『琥珀色の記憶をほどいて ―時洲美波と沈黙の迷子―』
下町の路地裏にひっそりと佇む古物商『時洲堂』。
あどけない笑顔で店番をする店主の時洲美波は、丸眼鏡を押し上げると探し物探偵へと顔を変え、持ち込まれる『迷子』のモノたちが抱える謎を紐解いていく。
『真っ黒な汚れを吸い寄せる呪われた琥珀のペンダント』や『密室の古物店で忽然と消えた企画書』など、一見すると不可解な現象の数々。
だが美波は、持ち前の鋭い物理的な観察眼と人間への深い洞察力、そして古物の知識を頼りにその真実を暴き、モノを還るべき人の元へと優しく導いていく。

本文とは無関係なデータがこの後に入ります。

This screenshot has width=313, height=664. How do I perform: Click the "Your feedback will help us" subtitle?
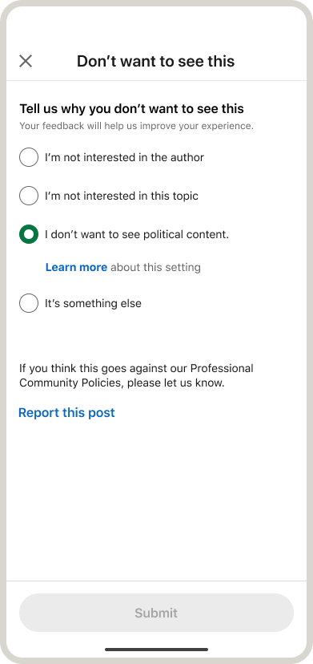click(136, 126)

そんなある日、テレビのロケハンで店を訪れた鑑定界の重鎮・神谷宗珠は、美波がカウンターで『ただのペン立て』として無造作に使っている薄汚れた茶器を目にし、驚愕する。
それは江戸時代、天下の大泥棒と呼ばれた義賊・土岐半次郎が盗み出し、歴史の表舞台から姿を消したはずの幻の茶器だった。
なぜ、いわくつきの盗品が、この場末の骨董屋にあるのか。
遺されたモノが語る不器用で温かな愛情と、日常に潜む数奇なめぐり合わせ。
美波の真っ直ぐな眼差しが迷子たちの本当の居場所を照らし出す、路地裏アンティーク・ミステリー第2弾!